第39回 子どもの食生活を改める
小児科医長(診療支援部長) 泉 信夫
私たちの生活はいつの間にかどんどん変わっています。
50年前は、電話は郵便局などでかけていましたし、テレビもまだそれほど普及していませんでした。冷暖房も様変わりし食事も変わってきています。 これらの変化で平均寿命や体格も伸びました。しかし、肥満が増え、子どもの血中脂質の平均は米国の子どものそれを超えてしまいました。今後、心臓や脳血管の怖い病気が増えることが心配です。
肥満と高脂血症は子どもでも多く、対策が検討されています。しかし、成人してからの肥満や高脂血症も多く、さらに、やはり前記の怖い病気の危険因子である高血圧や糖尿病は成人のだれもが成り得ます。肥満児などへの対策は子ども全体の問題と考えます。 肥満、高脂血症、高血圧、糖尿病は一つひとつでは怖い病気の危険度は必ずしも高くなくても、重なると大きく高まります。これらには体質も関与していますが、生活習慣との関わりが切り離せません。
日本人は太古より質素な食事に耐える体質になっています。ここわずか数十年の食生活の変化はあたかも大実験です。嗜好や食生活の基礎は幼小児期に形成されます。
まず、ゆっくりかみ、満腹前に箸を置く習慣です。食事開始から食欲のブレーキのかかり始めまでは約10分は必要です。産地の苦労を想像するなどゆっくり食べる工夫は様々でしょう。

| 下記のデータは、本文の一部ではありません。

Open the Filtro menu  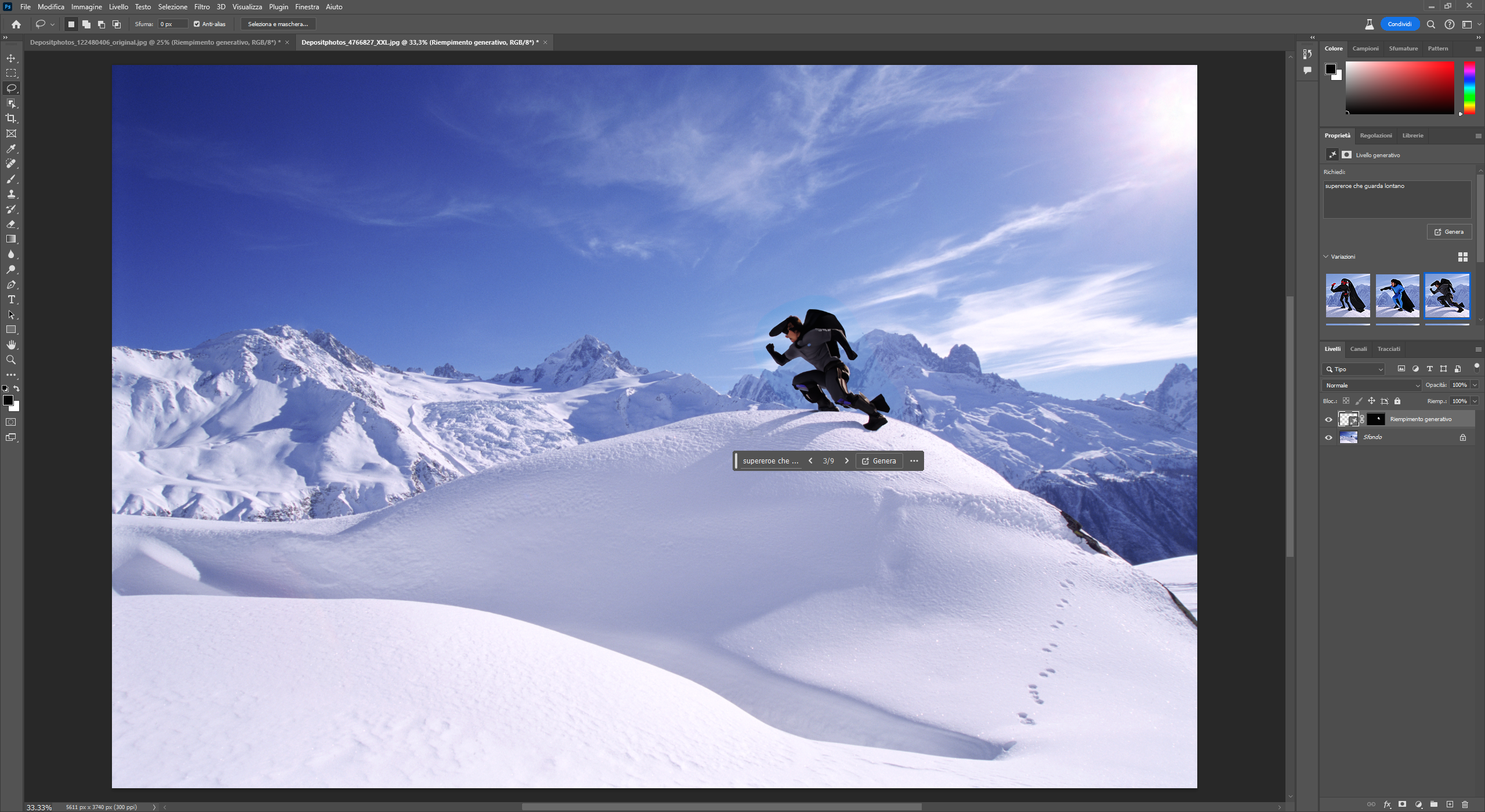(x=202, y=7)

次は薄味の習慣です。日本人の塩分摂取は多くの国の倍以上です。対抗するカリウムを増すためには野菜や果物を多くし、マヨネーズは少なくします。脂肪の過多は現代における食事の最大の問題です。
ただし、魚油は動脈硬化の防御になります。獣肉にかたよらず魚も食べましょう。 現代は砂糖と油でおいしくしかも塩味の利いた「やみつき食品」があまりに手軽になりました。甘味はデザートのように満腹のお腹にも入る魔物です。手軽すぎないような工夫が必要です。
今一度、子どもの食生活を見直してみてください。